▶ Work to complete
Continue the passage on fabric thickness and width for bonded joints from the point where it stops.
— START OF Text segment —
Mean fabric thickness for fabric types ‘a’ and ‘b’.
During the bonding process as part of the manufacturing process typically higher pressures would be exerted on the fabrics than the pressure applied in accordance with EN ISO 5084 during the thickness test. Even for the fabrics with low compressibility, this would potentially lead to flattening of the chain-stitch selvedge. Taking this into account, a definitive assessment of the suitability for use in adhesive joints for the fabrics of fabric type ‘b’ has to take place in bonding tests. The low test pressure also accounts for the fact that for weft yarn PBT-T-22 the fabric thicknesses, despite its very small titer of 22 dtex, are higher than for the 33-dtex yarns. This is because of the textured structure of PBT-T-22. However, this fiber structure potentially also causes high compressibility for these fabrics under the pressures exerted during the bonding process. As the mechanical performance of composite materials with twill weaves is generally considered better than with plain weaves, 52 tensile shear tests would also allow for an evaluation of the trade-off between this beneficial property and the negative effect of elevated joint thicknesses.
Fabric width
The results for the mean fabric width are depicted in Figure 7 against the ranges of tolerance for fabric width and adhesive overlap joint length. The raw data do not show a trend over the fabric length. The absolute deviation for each specimen batch remains with a maximum of 0.47 mm within the tolerance interval of 0.50 mm (or ±0.25 mm) for variation in adhesive joint specimen overlap length given by EN 1465. Consequently, it is generally feasible to produce overlap joint geometries fully conforming with EN 1465, if the fabrics are produced at constant weft density.
— END OF Text segment —
— START OF Records shown —
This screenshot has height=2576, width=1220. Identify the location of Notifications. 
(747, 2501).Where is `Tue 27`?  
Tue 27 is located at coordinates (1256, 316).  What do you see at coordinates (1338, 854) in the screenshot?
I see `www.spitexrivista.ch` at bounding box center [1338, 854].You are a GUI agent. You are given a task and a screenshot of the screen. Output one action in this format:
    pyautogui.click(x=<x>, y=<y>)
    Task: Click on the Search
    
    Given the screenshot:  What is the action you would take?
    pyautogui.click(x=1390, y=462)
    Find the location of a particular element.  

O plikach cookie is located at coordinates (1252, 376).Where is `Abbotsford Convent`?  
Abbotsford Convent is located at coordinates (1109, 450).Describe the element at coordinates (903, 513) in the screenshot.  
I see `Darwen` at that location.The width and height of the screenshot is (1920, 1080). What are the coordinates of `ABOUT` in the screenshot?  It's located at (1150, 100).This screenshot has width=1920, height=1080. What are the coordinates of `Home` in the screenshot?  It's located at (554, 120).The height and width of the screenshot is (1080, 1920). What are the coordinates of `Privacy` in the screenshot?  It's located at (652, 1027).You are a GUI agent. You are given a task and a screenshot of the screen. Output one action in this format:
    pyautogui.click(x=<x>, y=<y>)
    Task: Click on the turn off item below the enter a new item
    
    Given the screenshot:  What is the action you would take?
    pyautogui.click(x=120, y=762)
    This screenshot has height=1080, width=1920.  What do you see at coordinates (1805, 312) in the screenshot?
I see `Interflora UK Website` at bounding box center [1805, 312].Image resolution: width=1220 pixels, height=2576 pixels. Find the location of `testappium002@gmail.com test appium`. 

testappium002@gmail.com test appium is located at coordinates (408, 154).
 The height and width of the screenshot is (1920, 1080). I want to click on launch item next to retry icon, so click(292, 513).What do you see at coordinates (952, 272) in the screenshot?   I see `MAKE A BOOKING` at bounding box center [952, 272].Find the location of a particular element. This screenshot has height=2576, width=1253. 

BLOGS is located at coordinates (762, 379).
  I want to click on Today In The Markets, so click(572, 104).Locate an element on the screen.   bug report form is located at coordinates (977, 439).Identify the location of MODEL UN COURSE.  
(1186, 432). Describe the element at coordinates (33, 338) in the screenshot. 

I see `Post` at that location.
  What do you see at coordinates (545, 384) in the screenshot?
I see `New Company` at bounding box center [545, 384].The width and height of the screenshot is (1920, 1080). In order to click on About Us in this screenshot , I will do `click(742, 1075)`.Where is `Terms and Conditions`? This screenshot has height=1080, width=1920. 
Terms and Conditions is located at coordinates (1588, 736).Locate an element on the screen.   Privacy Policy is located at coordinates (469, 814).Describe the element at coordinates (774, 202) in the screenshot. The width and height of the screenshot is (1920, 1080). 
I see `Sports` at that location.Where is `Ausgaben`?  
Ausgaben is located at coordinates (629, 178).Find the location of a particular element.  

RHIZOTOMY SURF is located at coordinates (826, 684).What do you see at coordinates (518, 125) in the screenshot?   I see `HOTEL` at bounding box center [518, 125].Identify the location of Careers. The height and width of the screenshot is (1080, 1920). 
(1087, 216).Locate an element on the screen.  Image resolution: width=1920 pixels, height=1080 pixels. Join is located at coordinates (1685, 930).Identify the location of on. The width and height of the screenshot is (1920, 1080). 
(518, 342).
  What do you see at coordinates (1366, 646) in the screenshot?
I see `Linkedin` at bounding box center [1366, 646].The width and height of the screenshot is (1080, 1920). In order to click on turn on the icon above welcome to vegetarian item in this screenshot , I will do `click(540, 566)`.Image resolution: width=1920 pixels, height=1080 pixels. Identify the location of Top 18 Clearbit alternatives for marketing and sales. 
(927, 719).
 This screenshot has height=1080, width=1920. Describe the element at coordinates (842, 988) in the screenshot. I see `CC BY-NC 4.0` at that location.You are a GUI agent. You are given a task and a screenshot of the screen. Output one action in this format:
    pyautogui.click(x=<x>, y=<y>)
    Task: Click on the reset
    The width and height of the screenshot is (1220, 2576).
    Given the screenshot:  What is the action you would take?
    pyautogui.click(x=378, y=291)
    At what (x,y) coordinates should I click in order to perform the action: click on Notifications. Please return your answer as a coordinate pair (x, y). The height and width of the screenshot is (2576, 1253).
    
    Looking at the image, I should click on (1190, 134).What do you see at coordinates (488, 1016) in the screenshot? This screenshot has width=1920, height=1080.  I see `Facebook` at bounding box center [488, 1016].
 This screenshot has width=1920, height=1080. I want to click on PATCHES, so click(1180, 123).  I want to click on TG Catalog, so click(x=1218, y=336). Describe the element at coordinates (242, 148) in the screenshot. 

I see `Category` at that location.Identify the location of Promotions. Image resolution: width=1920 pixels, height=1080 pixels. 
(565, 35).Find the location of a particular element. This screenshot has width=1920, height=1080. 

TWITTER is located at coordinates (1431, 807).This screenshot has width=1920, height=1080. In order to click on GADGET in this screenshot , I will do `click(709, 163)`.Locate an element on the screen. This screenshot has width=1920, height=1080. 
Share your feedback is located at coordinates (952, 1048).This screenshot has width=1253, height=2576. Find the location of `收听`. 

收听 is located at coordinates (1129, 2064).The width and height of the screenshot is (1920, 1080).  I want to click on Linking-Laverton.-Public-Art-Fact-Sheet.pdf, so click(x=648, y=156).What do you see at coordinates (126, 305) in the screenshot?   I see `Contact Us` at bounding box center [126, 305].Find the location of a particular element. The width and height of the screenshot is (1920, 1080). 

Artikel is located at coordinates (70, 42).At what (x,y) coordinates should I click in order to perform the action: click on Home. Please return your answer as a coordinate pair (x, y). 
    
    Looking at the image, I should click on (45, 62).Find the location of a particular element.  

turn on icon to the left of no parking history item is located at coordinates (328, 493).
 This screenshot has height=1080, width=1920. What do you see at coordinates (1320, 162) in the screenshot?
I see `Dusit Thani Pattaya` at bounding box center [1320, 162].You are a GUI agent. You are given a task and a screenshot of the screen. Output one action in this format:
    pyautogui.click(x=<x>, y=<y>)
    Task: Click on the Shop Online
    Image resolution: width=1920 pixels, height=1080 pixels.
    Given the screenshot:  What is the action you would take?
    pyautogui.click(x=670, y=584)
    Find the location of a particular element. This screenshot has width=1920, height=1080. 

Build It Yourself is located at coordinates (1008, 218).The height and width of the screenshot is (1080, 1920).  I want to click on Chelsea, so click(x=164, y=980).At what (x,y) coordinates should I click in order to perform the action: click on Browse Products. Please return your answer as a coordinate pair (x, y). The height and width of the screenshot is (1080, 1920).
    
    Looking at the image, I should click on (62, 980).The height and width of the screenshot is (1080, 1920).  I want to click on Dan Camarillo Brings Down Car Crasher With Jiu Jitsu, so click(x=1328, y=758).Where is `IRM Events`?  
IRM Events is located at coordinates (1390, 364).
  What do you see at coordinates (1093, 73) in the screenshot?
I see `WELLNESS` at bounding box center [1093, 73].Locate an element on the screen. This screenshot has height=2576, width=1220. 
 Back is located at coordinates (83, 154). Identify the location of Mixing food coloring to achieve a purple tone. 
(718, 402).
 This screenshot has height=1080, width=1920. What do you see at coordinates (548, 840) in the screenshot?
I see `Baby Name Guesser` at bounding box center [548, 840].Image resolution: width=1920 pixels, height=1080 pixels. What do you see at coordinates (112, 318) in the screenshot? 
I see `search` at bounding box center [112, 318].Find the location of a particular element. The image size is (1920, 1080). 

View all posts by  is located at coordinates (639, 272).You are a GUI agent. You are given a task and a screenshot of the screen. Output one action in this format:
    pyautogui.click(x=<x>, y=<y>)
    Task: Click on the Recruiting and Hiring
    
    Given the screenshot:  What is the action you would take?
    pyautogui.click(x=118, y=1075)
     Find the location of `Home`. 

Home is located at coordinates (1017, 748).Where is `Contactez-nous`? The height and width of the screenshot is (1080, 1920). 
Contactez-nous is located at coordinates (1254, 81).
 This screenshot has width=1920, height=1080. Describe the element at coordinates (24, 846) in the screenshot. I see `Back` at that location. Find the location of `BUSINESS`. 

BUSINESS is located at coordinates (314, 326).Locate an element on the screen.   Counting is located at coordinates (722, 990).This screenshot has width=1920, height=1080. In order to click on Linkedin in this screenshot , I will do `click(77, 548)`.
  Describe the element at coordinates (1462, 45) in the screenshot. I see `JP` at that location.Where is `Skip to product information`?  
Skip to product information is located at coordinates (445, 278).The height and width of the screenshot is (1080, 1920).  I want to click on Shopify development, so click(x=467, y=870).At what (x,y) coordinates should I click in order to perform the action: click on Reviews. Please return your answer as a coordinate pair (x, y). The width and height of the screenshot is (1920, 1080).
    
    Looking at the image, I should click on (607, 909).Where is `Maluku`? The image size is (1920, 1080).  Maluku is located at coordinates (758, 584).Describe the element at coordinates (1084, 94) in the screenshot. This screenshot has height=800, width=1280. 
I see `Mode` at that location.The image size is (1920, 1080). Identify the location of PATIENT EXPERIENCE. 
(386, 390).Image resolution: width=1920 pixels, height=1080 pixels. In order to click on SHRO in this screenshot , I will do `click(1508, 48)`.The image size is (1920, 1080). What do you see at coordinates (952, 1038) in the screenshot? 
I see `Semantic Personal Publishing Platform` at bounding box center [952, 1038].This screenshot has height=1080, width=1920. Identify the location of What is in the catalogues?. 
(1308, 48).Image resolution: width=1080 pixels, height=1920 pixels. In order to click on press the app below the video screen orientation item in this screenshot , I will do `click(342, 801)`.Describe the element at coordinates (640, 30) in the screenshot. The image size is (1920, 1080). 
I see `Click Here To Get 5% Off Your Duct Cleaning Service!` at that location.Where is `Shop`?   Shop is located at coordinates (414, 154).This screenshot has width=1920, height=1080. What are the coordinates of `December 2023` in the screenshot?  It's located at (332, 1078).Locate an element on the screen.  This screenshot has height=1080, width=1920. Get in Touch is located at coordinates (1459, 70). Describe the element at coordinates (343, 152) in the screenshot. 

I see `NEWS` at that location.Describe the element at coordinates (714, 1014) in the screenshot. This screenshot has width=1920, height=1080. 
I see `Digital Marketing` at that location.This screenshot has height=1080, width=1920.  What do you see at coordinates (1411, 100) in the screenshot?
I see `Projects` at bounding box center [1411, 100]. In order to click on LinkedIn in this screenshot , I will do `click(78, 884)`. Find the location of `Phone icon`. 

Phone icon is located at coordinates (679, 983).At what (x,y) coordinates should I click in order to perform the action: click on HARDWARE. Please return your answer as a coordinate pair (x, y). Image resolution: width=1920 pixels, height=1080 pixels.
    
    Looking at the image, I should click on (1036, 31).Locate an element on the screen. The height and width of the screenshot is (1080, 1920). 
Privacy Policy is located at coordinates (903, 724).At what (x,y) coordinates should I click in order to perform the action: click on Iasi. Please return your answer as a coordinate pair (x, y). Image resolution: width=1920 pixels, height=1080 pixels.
— END OF Records shown —
▶ Response to this task
For all weft yarns, the fabric width decreases with the weft density. As predicted, for most POF/weft yarn combinations, the results indicate that, if the weft density is varied, the range of tolerance for overlap joints according to EN 1465 is largely exceeded. The extended range for the fabric width of 12±0.50 mm is mostly met by the specimens with the nontextured yarns (PET-T-33, PET-TFF-33 and PET-TFF-49) though. When it is not met (type ‘a’: PET-TFF-49), the differences in mean width between upper and lower weft density are below 1.0 mm (or ±0.50 mm). This indicates that, for these specimen types, the target width range can be met through adjustment of the machine settings during production. Therefore, further exploration of the approach of gradual modulation of the weft density potentially to enhance the homogeneity of the lateral light emission over the fabric length is an option for all nontextured yarns used.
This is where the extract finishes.